Nekrolog auf unser Mitglied Prof. Dr. Helmut Meier

Die Leibniz-Sozietät der Wissenschaften zu Berlin e. V. trauert um ihr Mitglied, den Historiker Prof. Dr. sc. phil. Helmut Meier.
Helmut Meier verstarb am 22. Februar 2024 in Leipzig. In Bad Reinerz (heute Duszniki-Zdrój) in Niederschlesien am 28. Juli 1934 geboren, stahl ihm Deutschlands verbrecherischer Krieg die Heimat.
Seine wissenschaftliche Laufbahn begann an der Martin-Luther-Universität Halle-Wittenberg. Dort studierte er von 1953 bis 1958 Geschichte und Germanistik. Anschließend arbeitete er am dortigen Institut für Deutsche Geschichte als Wissenschaftlicher Assistent und als Oberassistent. Bei Leo Stern promovierte er 1966 über Constantin Frantz (1817-1891), der sich als politischer Schriftsteller gegen die Reichseinigung Bismarcks stellte und stattdessen eine mitteleuropäische Föderation favorisierte. Die antisemitischen Sentenzen von Frantz machten den Außenseiter später für die Ideologen des „Dritten Reiches“ interessant.
Im Jahre 1967 folgte Helmut Meier dem Ruf an das Institut für Gesellschaftswissenschaften beim ZK der SED, die spätere Akademie für Gesellschaftswissenschaften. Dort wurde er mit dem Aufbau und der Leitung eines neuen Forschungsbereiches betraut, der sich mit der Entwicklung des Geschichtsbewusstseins in der DDR befassen und exakte Untersuchungen über den Stand des Bewusstseins auf diesem Feld vorlegen sollte. Das verlangte nach einem interdisziplinären Ansatz. Die Verknüpfung von Geschichtswissenschaft und Soziologie war in jenen Jahren weitgehendes Neuland. Helmut Meier erschloss dafür die rudimentär vorliegenden Erfahrungen und erarbeitete wichtige methodische und methodologische Grundsätze. Diese Grundlagenarbeit floss in die Dissertation B ein, die er gemeinsam mit einem Kollegen 1976 verteidigte. Die weitaus größere Herausforderung war politischer Natur. Da sich die Ergebnisse der Feldforschung nur selten mit den offiziellen Verlautbarungen deckten, blieb ihnen der Weg in die Öffentlichkeit verwehrt. Dieses Schicksal teilte die Forschung zum Geschichtsbewusstsein mit der Soziologie und der Jugendforschung.

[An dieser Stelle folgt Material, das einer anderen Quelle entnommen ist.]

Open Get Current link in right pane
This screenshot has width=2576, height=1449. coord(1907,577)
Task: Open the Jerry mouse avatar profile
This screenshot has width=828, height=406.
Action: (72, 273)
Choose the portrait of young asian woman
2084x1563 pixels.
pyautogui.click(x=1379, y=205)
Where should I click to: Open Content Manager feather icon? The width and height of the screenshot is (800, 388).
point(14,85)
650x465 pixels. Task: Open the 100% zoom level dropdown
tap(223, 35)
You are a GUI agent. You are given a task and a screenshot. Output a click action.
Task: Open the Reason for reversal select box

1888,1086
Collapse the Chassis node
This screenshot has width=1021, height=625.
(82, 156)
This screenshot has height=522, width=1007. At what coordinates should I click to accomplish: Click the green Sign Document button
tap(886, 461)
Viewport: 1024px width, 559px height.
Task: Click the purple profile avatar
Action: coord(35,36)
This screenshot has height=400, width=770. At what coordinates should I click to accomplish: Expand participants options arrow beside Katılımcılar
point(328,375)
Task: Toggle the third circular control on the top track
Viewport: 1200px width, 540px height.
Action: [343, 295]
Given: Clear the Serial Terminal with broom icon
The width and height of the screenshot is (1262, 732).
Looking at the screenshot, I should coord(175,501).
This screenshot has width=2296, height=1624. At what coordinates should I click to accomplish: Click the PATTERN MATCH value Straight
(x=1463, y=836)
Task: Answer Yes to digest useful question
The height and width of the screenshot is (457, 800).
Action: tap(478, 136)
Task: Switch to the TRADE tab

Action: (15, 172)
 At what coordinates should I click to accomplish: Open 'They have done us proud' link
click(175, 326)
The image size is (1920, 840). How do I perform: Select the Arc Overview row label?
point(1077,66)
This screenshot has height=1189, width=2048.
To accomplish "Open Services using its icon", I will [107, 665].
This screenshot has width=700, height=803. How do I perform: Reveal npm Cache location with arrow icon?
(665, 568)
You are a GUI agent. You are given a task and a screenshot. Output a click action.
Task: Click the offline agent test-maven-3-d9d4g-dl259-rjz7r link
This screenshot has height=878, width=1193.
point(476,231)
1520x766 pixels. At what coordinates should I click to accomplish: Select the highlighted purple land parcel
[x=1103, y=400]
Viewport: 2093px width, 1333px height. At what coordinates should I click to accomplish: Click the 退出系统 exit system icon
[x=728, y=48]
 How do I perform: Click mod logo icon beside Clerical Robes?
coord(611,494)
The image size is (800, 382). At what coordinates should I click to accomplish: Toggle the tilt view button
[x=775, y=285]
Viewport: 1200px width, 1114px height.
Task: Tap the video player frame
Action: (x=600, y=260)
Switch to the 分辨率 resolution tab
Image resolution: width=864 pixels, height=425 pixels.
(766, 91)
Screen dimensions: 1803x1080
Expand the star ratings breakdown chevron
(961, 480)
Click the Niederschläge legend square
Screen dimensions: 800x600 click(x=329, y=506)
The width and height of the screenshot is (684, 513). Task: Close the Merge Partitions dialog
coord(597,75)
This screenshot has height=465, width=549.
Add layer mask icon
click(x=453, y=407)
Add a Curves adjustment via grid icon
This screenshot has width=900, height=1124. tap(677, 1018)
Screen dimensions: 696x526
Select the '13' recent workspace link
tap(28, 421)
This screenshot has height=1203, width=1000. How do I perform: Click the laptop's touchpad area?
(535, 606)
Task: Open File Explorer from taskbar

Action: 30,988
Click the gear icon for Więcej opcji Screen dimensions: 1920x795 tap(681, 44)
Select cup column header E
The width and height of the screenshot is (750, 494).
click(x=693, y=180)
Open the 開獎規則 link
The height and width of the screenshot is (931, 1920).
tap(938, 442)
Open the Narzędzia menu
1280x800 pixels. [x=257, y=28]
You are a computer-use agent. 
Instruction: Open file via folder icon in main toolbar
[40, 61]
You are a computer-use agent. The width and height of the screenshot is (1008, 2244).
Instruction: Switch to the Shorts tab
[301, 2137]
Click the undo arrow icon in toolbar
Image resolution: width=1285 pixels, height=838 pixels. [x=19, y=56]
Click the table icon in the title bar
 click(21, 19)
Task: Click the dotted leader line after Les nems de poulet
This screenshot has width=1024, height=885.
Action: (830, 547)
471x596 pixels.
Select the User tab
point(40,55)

Als Dozent und später auch als stellvertretender Institutsdirektor hat er viele Doktoranten auf ihrem Weg zur Promotion intensiv betreut und begleitet. Doktorvater zu sein verstand er im Wortsinne. Daneben lagen ihm auch die zahlreichen ehrenamtlichen Forscher in den Städten und Gemeinden am Herzen, die sich in der Gesellschaft für Heimatgeschichte organisiert hatten. Als Mitglied des Präsidiums des Kulturbundes der DDR war er einer ihrer Fürsprecher.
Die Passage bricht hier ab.